10 .What do we need to wear?

Generally light weight easy drying clothing available from an outdoor retailer. Neutral colours are important, particularly if you are doing activities outside of a vehicle eg. walking and canoeing.

11 .How far in advance do I need to book?

The safari camps we use are small and intimate and fill quickly, particularly in the peak travel months. Therefore it is good to book as far in advance as is feasible for you. For families and groups with more than four people it helps if you can book more than 12 months in advance. For four people or less, there is often more flexibility, but still the more time you give us the better trip we can create.

12 .Do you organize international flights?

No. We can organize as much or as little as you would like once you arrive in Africa, including regional and intercamp air transfers, but we feel that International air travel is a science in itself and we don’t want to dilute our ability to organize and plan the nuts and bolts of your safari to the best of our ability.

13 .What visas do you need, and can you organize them for me?

Most visas can be purchased on arrival. Some are advantageous to get in advance, and we can put you in touch with companies that can do this for you.

14 .What is included in the cost? Do I need much spending money?

On the majority of our trips, everything is included except for gratuities and spending money for curios, so you seldom have to pull out your wallet and you can enjoy a drink from the bar without worrying that you have to pay for it later. We will give you a guideline amount required for tipping once you have booked your safari.

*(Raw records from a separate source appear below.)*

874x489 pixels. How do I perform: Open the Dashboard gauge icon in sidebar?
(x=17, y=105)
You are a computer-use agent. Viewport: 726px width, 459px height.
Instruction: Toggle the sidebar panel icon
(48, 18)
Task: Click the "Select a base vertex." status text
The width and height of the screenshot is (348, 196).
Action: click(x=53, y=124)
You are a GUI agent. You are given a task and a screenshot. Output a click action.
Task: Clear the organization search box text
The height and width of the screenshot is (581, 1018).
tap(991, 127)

15 .What vaccinations are required?

In certain areas some vaccinations are required. We will tell you the basics that you absolutely need for travel. After that we recommend you consult with a medical practitioner.

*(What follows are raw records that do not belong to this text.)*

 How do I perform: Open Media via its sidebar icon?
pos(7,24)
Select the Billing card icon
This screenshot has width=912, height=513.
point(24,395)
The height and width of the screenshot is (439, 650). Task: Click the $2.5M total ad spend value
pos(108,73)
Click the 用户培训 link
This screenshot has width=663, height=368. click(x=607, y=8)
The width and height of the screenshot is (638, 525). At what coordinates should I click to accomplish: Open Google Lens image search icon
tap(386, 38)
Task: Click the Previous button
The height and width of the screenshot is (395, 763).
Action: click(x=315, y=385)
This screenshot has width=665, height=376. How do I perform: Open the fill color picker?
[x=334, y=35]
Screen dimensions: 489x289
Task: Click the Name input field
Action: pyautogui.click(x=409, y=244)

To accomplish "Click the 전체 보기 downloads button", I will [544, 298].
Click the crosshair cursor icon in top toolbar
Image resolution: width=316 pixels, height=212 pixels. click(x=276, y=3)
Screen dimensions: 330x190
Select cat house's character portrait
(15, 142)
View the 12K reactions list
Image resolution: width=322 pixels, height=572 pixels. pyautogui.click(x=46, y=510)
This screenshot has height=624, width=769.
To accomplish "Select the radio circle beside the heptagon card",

16 .Can I travel if I’m pregnant?

Yes. Please let us know when you make your enquiry as it might influence some of your safari choices.

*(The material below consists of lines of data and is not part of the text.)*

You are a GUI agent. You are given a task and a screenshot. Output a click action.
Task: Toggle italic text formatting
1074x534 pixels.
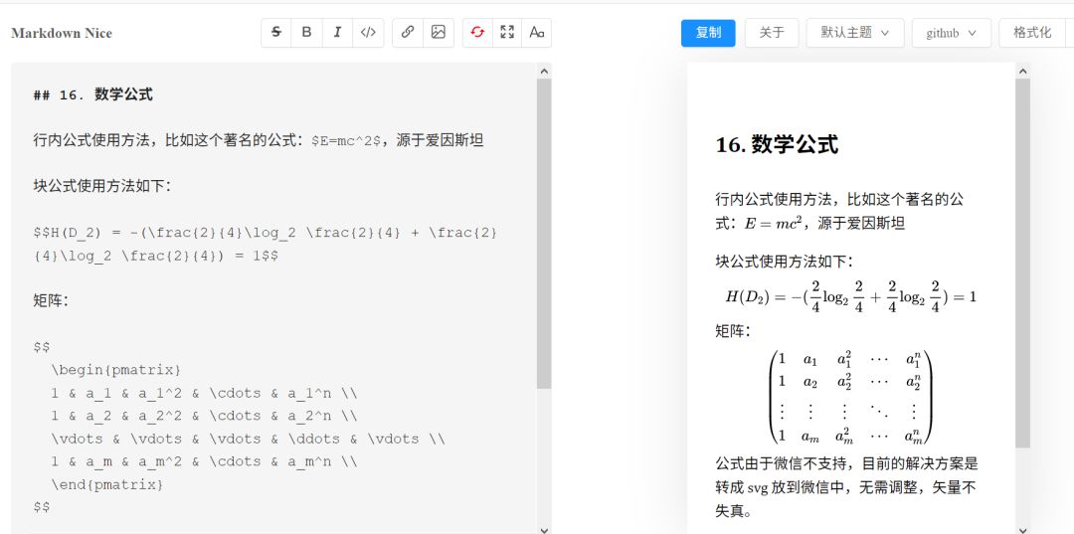click(x=337, y=32)
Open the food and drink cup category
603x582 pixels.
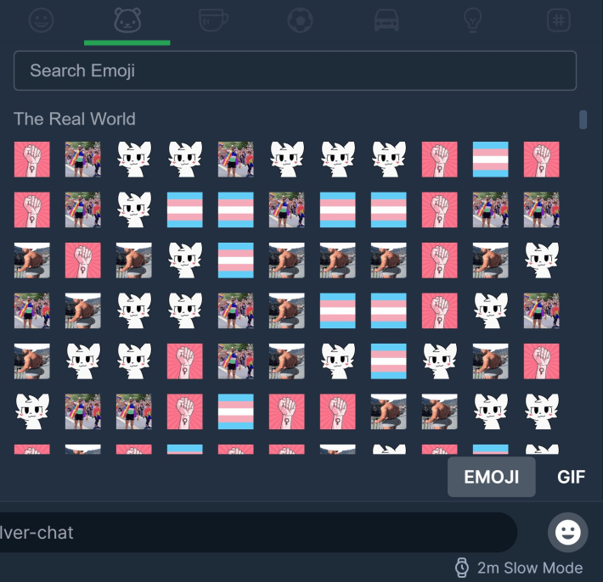213,20
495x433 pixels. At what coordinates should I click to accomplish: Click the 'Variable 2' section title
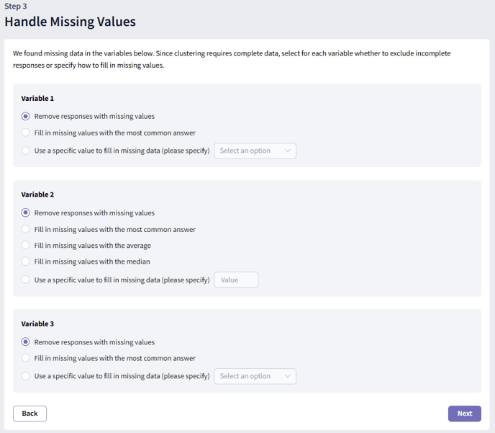coord(37,195)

17 .How can we keep the kids occupied in the middle of the day?

Most activities on safari are generally in the early morning or afternoon/evening. During the hottest part of the day, safari activities tend to slow down for siesta time. However, depending on where you are and what is happening, you might find yourself out on safari in the middle of the day, perhaps having a picnic lunch under a spreading Acacia tree. If and when you you do find yourself in camp in the middle of the day there is often plenty to do. If your kids are active then there will usually be a staff member who can play soccer with them or perhaps take them fishing. Many of the camps will have small plunge pools and a variety of games and activities available.

18 .Do the guides speak English?

Yes. Generally most guides speak excellent English.

19 .How does my trip support the local communities? Can I bring supplies/things for the people we meet?

The majority of the camps that we use will support local communities in some way. We try to ensure that at some point on your trip that you have the opportunity to visit a village or local community. These are authentic and uncontrived experiences where you have the opportunity to connect with real people. Generally there is much that is required in these areas, and we can advise on this before departure. However it is also important to note that it is generally best if the supplies are given to the camp which is associated with the village rather than to the first villager that you see, because then they can be distributed equitably.

20 .What happens if we have a medical emergency in the middle of the wilderness?

The chance of something happening to you or one of your family is very small, however it is a requirement of travel that you have travel insurance. All of the camps and safari operators we use will have a strategy in place to handle medical emergencies, even if they happen at night. They will also have 24 hour medical support that they can call on regardless of how remote and wild the environment.